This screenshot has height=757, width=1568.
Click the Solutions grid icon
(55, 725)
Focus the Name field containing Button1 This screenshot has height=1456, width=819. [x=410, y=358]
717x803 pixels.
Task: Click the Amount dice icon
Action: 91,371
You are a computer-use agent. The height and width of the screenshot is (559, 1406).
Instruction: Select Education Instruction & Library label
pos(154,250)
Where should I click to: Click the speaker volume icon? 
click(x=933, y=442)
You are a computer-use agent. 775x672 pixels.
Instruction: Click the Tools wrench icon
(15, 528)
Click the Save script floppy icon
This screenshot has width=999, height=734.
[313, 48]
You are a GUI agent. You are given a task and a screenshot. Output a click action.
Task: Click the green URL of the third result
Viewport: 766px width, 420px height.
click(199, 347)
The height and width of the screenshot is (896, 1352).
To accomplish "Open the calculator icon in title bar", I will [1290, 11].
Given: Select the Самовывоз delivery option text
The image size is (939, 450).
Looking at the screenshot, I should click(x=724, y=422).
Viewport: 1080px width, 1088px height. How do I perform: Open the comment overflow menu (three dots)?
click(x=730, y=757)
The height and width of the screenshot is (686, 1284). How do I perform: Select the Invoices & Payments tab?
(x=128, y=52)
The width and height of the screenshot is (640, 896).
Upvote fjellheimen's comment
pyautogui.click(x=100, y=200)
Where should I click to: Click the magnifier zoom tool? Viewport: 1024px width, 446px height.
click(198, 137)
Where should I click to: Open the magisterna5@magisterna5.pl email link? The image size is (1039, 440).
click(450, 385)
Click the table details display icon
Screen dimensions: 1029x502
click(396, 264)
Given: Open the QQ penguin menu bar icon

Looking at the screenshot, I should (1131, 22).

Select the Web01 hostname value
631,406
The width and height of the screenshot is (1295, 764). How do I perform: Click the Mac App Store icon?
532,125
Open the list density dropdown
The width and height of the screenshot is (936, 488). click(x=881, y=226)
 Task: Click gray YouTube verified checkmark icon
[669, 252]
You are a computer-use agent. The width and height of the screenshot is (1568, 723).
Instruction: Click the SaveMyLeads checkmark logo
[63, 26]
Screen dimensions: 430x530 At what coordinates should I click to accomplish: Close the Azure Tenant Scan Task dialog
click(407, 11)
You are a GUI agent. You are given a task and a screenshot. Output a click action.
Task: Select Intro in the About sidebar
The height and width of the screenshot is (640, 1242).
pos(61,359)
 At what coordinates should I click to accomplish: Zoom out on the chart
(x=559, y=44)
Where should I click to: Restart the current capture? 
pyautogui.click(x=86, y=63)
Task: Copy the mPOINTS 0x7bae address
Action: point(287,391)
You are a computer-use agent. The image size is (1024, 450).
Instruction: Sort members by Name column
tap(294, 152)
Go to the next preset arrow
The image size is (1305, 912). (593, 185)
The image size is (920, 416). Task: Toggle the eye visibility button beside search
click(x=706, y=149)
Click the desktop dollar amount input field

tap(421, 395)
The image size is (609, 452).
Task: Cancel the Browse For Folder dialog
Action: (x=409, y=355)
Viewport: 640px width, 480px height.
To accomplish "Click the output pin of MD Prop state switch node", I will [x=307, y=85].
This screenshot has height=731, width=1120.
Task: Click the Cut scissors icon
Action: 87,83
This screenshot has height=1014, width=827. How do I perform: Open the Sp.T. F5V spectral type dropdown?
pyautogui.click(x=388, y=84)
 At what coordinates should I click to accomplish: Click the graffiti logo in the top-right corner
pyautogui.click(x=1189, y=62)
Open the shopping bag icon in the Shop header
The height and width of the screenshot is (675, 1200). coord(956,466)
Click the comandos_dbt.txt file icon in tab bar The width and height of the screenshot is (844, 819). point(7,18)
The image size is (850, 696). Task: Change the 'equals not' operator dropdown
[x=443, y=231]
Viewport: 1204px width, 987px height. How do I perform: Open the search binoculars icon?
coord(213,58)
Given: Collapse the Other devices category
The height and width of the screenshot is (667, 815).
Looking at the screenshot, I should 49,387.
----------------------------------------
### How to complete this task
Take the line that holds "Click the comandos_dbt.txt" as the first and the last line of the material as the final one. Print that span exactly, both ends included.

### Worked solution
Click the comandos_dbt.txt file icon in tab bar The width and height of the screenshot is (844, 819). point(7,18)
The image size is (850, 696). Task: Change the 'equals not' operator dropdown
[x=443, y=231]
Viewport: 1204px width, 987px height. How do I perform: Open the search binoculars icon?
coord(213,58)
Given: Collapse the Other devices category
The height and width of the screenshot is (667, 815).
Looking at the screenshot, I should 49,387.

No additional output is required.